▶ [What you should do]: Return every line from the records below that has the word "screenshot".

▶ [Records supplied]:
· · · · · · ·

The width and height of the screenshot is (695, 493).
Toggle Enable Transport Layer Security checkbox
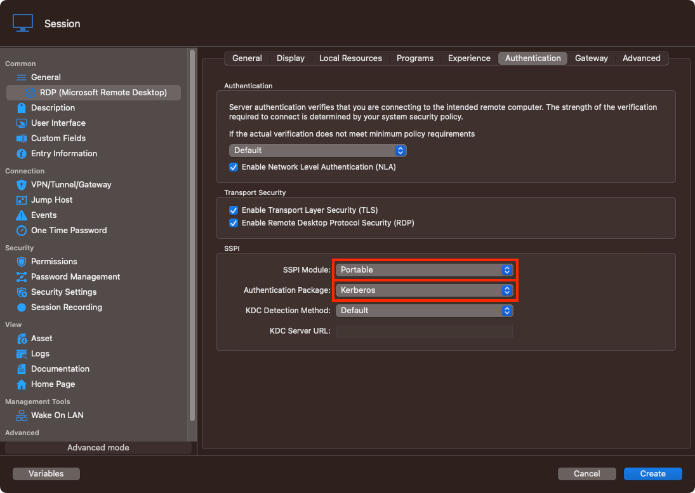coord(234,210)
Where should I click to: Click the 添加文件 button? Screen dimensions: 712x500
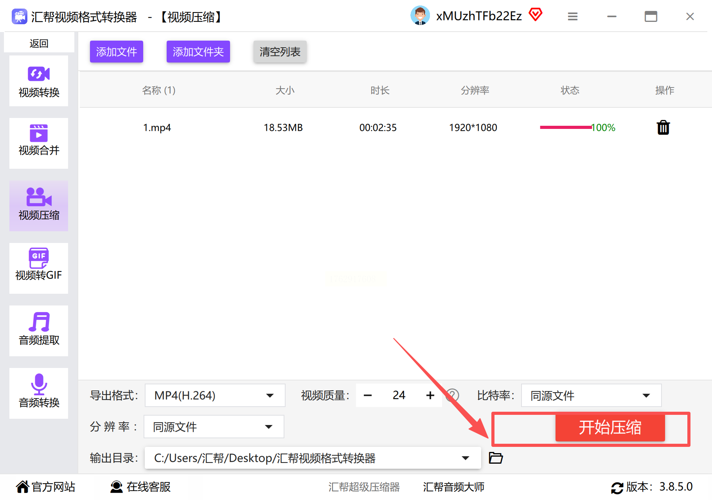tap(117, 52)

· · · · · · ·

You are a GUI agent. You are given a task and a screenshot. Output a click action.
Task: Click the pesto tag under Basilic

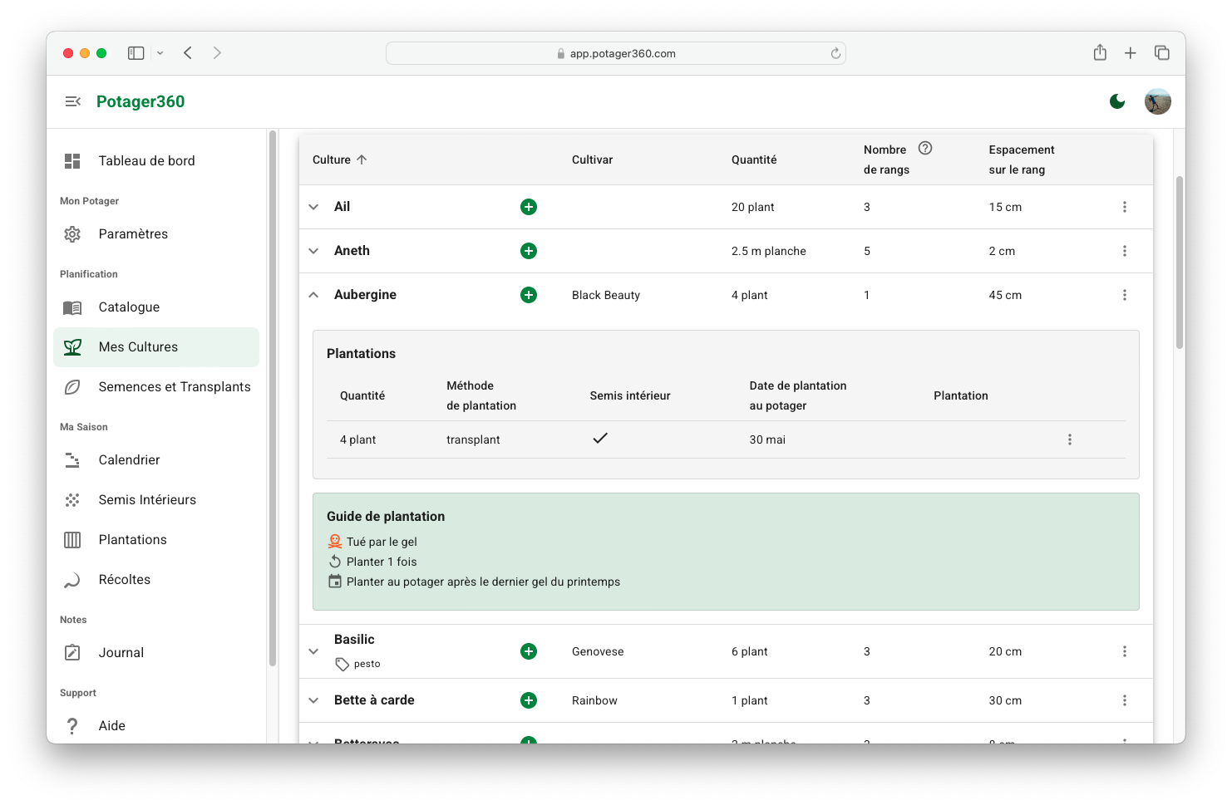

· · · · · · ·

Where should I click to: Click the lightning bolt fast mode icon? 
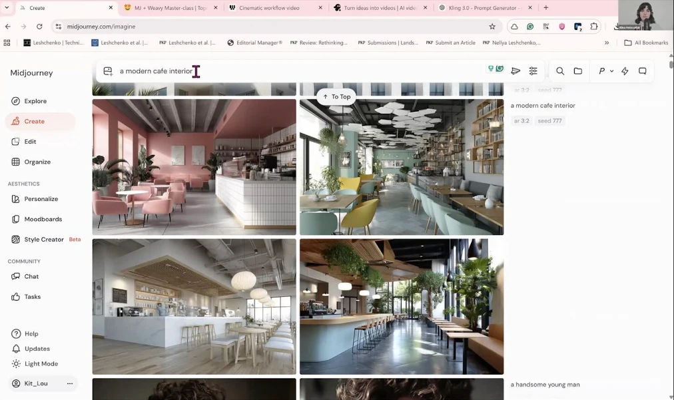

· · · · · · ·

▶ [Result of this task]:
The width and height of the screenshot is (695, 493).
You are a GUI agent. You are given a task and a screenshot. Output a click action.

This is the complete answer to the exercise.